*** Data records ***

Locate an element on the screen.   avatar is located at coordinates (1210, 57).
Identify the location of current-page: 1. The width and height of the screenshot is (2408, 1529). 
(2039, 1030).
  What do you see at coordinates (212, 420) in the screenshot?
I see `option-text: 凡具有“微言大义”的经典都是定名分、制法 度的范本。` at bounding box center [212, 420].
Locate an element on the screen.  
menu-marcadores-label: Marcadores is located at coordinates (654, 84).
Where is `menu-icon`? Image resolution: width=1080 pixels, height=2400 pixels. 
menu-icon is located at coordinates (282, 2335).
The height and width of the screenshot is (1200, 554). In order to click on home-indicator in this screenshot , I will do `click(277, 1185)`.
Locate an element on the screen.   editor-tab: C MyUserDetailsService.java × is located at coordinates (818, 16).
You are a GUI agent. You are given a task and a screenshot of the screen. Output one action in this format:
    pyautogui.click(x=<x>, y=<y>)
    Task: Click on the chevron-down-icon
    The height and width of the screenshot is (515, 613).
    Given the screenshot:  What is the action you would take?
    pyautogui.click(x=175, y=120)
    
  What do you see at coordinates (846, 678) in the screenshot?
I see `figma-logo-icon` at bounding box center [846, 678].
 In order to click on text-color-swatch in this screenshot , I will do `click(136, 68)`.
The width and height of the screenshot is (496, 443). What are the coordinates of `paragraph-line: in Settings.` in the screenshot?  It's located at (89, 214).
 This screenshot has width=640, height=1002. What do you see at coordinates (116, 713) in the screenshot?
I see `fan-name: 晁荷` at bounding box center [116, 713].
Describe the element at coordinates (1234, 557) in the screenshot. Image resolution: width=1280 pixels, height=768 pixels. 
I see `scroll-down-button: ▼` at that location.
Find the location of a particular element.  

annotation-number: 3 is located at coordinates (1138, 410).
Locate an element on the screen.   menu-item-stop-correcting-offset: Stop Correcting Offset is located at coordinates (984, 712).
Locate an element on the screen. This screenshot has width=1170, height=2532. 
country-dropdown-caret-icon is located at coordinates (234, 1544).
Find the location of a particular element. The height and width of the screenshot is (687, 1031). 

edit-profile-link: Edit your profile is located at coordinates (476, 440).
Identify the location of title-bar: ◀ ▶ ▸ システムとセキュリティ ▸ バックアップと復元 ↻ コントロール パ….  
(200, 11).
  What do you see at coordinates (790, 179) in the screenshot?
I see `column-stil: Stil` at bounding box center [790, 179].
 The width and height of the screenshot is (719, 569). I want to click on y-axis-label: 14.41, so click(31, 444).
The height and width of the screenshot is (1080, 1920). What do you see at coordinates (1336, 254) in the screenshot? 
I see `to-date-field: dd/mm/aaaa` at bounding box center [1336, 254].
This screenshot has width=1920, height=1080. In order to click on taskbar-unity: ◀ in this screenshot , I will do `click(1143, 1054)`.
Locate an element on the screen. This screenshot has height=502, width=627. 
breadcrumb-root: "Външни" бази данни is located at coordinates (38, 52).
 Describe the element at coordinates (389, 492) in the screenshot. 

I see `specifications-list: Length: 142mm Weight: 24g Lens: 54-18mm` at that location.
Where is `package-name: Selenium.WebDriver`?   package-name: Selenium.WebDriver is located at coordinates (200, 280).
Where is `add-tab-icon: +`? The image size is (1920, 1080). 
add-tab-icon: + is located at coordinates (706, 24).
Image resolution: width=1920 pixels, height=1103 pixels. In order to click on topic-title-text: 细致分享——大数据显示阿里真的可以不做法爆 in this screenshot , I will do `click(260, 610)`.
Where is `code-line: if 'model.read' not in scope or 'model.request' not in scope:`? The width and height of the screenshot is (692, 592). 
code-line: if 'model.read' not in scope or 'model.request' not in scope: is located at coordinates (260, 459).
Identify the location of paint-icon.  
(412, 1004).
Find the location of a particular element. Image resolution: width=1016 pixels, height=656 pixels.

*** End of Data records ***

> **What you should do**: Put the records above into a numbered list with one line per item, omitting any blank lines.

> **Answer for this exercise**:
1. Locate an element on the screen.   avatar is located at coordinates (1210, 57).
2. Identify the location of current-page: 1. The width and height of the screenshot is (2408, 1529). 
3. (2039, 1030).
4.   What do you see at coordinates (212, 420) in the screenshot?
5. I see `option-text: 凡具有“微言大义”的经典都是定名分、制法 度的范本。` at bounding box center [212, 420].
6. Locate an element on the screen.  
7. menu-marcadores-label: Marcadores is located at coordinates (654, 84).
8. Where is `menu-icon`? Image resolution: width=1080 pixels, height=2400 pixels. 
9. menu-icon is located at coordinates (282, 2335).
10. The height and width of the screenshot is (1200, 554). In order to click on home-indicator in this screenshot , I will do `click(277, 1185)`.
11. Locate an element on the screen.   editor-tab: C MyUserDetailsService.java × is located at coordinates (818, 16).
12. You are a GUI agent. You are given a task and a screenshot of the screen. Output one action in this format:
13.     pyautogui.click(x=<x>, y=<y>)
14.     Task: Click on the chevron-down-icon
15.     The height and width of the screenshot is (515, 613).
16.     Given the screenshot:  What is the action you would take?
17.     pyautogui.click(x=175, y=120)
18.   What do you see at coordinates (846, 678) in the screenshot?
19. I see `figma-logo-icon` at bounding box center [846, 678].
20.  In order to click on text-color-swatch in this screenshot , I will do `click(136, 68)`.
21. The width and height of the screenshot is (496, 443). What are the coordinates of `paragraph-line: in Settings.` in the screenshot?  It's located at (89, 214).
22.  This screenshot has width=640, height=1002. What do you see at coordinates (116, 713) in the screenshot?
23. I see `fan-name: 晁荷` at bounding box center [116, 713].
24. Describe the element at coordinates (1234, 557) in the screenshot. Image resolution: width=1280 pixels, height=768 pixels. 
25. I see `scroll-down-button: ▼` at that location.
26. Find the location of a particular element.  
27. annotation-number: 3 is located at coordinates (1138, 410).
28. Locate an element on the screen.   menu-item-stop-correcting-offset: Stop Correcting Offset is located at coordinates (984, 712).
29. Locate an element on the screen. This screenshot has width=1170, height=2532. 
30. country-dropdown-caret-icon is located at coordinates (234, 1544).
31. Find the location of a particular element. The height and width of the screenshot is (687, 1031). 
32. edit-profile-link: Edit your profile is located at coordinates (476, 440).
33. Identify the location of title-bar: ◀ ▶ ▸ システムとセキュリティ ▸ バックアップと復元 ↻ コントロール パ….  
34. (200, 11).
35.   What do you see at coordinates (790, 179) in the screenshot?
36. I see `column-stil: Stil` at bounding box center [790, 179].
37.  The width and height of the screenshot is (719, 569). I want to click on y-axis-label: 14.41, so click(31, 444).
38. The height and width of the screenshot is (1080, 1920). What do you see at coordinates (1336, 254) in the screenshot? 
39. I see `to-date-field: dd/mm/aaaa` at bounding box center [1336, 254].
40. This screenshot has width=1920, height=1080. In order to click on taskbar-unity: ◀ in this screenshot , I will do `click(1143, 1054)`.
41. Locate an element on the screen. This screenshot has height=502, width=627. 
42. breadcrumb-root: "Външни" бази данни is located at coordinates (38, 52).
43.  Describe the element at coordinates (389, 492) in the screenshot. 
44. I see `specifications-list: Length: 142mm Weight: 24g Lens: 54-18mm` at that location.
45. Where is `package-name: Selenium.WebDriver`?   package-name: Selenium.WebDriver is located at coordinates (200, 280).
46. Where is `add-tab-icon: +`? The image size is (1920, 1080). 
47. add-tab-icon: + is located at coordinates (706, 24).
48. Image resolution: width=1920 pixels, height=1103 pixels. In order to click on topic-title-text: 细致分享——大数据显示阿里真的可以不做法爆 in this screenshot , I will do `click(260, 610)`.
49. Where is `code-line: if 'model.read' not in scope or 'model.request' not in scope:`? The width and height of the screenshot is (692, 592). 
50. code-line: if 'model.read' not in scope or 'model.request' not in scope: is located at coordinates (260, 459).
51. Identify the location of paint-icon.  
52. (412, 1004).
53. Find the location of a particular element. Image resolution: width=1016 pixels, height=656 pixels.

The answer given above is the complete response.